Investigators said they will begin searching next year for the remains of an additional nine of 11 missing Marines who military officials believe were executed on Kwajalein in the Marshall Islands after being captured by the Japanese.
PRESS ADVISORY from the United States Department of Defense
No. 157-P PRESS ADVISORY
August 14, 2001
The commandant of the Marine Corps, Gen. James L. Jones, will speak at a memorial service for Marines of the 2nd Raider Battalion who were killed during a raid on Butaritari Island in 1942. The service and subsequent burial will take place at Arlington National Cemetery on Friday, Aug. 17 at 11 a.m. EDT.
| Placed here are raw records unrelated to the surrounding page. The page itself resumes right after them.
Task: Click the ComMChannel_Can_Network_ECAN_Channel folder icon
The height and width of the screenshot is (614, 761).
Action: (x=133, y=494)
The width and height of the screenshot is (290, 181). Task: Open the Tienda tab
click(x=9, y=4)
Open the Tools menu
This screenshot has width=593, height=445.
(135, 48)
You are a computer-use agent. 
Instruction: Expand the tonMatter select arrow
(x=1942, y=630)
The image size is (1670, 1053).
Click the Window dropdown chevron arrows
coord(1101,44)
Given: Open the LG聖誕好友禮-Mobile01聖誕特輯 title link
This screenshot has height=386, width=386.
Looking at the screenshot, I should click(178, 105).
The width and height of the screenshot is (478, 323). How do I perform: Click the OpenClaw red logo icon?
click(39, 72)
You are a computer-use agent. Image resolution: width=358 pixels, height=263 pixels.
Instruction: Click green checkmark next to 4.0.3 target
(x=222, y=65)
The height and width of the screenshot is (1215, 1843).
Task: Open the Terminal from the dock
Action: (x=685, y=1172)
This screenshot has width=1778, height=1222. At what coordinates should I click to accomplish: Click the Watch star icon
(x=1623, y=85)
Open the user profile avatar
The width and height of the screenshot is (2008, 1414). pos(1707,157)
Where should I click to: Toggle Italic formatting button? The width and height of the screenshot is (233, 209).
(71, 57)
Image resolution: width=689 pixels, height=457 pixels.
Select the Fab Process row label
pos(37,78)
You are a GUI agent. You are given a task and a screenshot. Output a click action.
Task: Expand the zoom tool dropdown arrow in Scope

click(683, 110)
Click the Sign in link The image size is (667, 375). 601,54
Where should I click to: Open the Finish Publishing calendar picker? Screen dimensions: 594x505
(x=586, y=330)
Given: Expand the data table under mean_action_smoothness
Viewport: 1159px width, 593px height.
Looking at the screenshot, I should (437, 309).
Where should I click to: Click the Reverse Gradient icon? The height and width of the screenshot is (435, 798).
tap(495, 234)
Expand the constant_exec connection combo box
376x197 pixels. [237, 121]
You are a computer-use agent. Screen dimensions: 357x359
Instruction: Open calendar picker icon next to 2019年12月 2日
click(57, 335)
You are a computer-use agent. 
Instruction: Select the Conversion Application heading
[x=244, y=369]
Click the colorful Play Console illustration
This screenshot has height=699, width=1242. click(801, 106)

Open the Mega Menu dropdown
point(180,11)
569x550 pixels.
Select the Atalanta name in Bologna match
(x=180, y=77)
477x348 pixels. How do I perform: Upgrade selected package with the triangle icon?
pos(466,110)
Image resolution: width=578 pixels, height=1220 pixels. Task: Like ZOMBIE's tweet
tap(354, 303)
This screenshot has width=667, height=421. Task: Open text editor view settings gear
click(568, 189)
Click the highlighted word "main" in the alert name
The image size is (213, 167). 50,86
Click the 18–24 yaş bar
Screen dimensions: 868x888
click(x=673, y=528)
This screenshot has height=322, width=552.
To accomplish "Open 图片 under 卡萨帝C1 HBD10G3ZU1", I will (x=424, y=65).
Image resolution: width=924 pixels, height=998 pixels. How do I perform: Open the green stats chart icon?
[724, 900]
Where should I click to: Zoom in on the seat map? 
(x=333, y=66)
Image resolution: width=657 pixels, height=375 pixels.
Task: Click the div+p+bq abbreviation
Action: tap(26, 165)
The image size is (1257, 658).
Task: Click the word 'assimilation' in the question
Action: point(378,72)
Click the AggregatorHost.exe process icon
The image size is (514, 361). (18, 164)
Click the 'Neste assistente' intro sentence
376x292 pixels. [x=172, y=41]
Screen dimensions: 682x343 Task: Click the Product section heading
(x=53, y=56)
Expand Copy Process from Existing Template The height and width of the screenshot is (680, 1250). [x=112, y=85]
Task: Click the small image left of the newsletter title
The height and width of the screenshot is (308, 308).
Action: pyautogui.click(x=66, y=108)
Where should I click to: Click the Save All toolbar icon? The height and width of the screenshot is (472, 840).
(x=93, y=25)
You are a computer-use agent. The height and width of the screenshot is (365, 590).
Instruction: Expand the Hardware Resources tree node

The remains are those of Captain Gerald P. Holtom, Palo Alto, California; Sergeant Clyde Thomason Atlanta, Georgia; FM1 Vernon L.Castle, Stillwater, Oklahoma; Corporal Daniel A. Gaston, Galveston, Texas;Corporal Edward Maciejewski, Chicago, Illinois; Corporal Robert B. Pearson, Lafayette, California; Private First Class William A. Gallagher, Wyandotte, Michigan; Private First Class Kenneth M. Montgomery, Eden, Wisconsin; Private First Class JohnE. Vandenberg, Kenosha, Wisconsin; Private Carlyle O. Larson, Glenwood, Minnesota; Private. Robert B. Maulding, Vista, California; Private Franklin M. Nodland, Marshalltown, Iowa; and Private Charles A. Selby, Ontonagon, Michigan.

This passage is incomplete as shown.